Traveller had extensive theories about the hazards of gravity-free living, among which he listed the wasting of unused muscles and bones, and he predicted that on our eventual return to Earth we might be left so weak we would require carrying from the vessel. And so while Pocket prepared lunch—usually a light, cold snack—we would don our dressing-gowns and take part in a vigorous exercise routine. This included shadow-boxing, a novel form of running which involved pacing around and around the walls of the Cabin rather as a mouse circles its treadmill, and occasionally a little good-humored wrestling.

Holden proved to be over-ample of girth, short of breath and generally unhealthy; Pocket was wasted and rather frail; and Traveller—though willing enough, vigorous and limber—was seven decades old and a mild asthmatic, a condition not aided by the wholesale destruction of his nose and sinuses in some ancient anti-ice accident. So it was I who would work on alone in our exercise bouts, the youngest and healthiest of us all.

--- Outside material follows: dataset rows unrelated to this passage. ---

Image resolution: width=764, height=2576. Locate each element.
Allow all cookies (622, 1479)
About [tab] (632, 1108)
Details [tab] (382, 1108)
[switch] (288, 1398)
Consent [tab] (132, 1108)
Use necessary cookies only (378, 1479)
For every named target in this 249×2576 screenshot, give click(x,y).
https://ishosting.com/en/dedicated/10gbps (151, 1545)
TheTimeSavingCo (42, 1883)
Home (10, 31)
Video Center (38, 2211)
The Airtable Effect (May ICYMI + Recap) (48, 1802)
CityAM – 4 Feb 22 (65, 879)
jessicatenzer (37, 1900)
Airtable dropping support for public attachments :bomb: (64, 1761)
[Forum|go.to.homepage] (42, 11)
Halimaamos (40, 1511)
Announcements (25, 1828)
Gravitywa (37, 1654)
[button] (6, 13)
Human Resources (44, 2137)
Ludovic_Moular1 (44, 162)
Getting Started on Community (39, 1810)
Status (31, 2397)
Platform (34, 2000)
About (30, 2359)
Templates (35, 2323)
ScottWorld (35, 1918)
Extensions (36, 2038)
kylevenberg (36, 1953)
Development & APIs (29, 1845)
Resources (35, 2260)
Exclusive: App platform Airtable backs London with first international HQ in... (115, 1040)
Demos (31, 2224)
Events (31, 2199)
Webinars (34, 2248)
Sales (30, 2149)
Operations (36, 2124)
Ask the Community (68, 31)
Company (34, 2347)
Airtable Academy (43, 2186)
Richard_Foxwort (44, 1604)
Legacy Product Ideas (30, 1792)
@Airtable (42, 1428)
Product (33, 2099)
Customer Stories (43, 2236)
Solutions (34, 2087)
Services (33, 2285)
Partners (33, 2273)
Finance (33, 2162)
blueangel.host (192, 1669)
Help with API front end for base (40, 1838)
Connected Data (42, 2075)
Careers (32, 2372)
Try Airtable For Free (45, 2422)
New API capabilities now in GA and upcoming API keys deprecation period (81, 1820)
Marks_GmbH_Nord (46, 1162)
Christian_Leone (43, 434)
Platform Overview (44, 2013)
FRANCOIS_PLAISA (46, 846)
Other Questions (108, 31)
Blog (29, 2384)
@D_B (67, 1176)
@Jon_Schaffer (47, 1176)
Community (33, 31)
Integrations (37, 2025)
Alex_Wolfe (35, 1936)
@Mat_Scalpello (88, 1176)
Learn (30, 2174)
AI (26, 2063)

The afternoons we would while away with games—the Phaeton bore several compendia of games such as chess and drafts, manufactured in a special miniaturized form for ease of storage; and we would also indulge in a few hands of bridge, with Traveller’s patent magnetized card decks. Holden was a willing player but rather unadventurous, while Sir Josiah proved imaginative but rash to a fault in his play! Poor Pocket, drafted in to make up the four, knew little more than the rules of the game; and after the first few rubbers the three of us discreetly drew lots to determine who would bear the misfortune of partnering the poor fellow.

Supper was the heaviest meal of the day, served around seven, usually with wine and followed by a globe or two of port with cigars; Pocket drew the blinds at this hour, excluding the unearthly heavens beyond the hull and allowing us the illusion of a comfortable sanctuary. It was quite pleasant to sit in companionable silence, lightly strapped to our wall-chairs, watching cigar smoke curl toward the hidden air filters.

The evening would close, more often than not, with a rendition by Traveller on his collapsible piano of a few hymns, or, more likely, of some of the rowdy variety-palace numbers of which he appeared to hold an encyclopedic knowledge. With the port settling inside us we would float at all angles around the engineer, his coat tails floating in the air as he played, bawling out ditties that would have made our mothers blush!

And so for the next several days our ship traveled on, a tiny bubble of warmth, air and English civilization, adrift on a river of celestial darkness.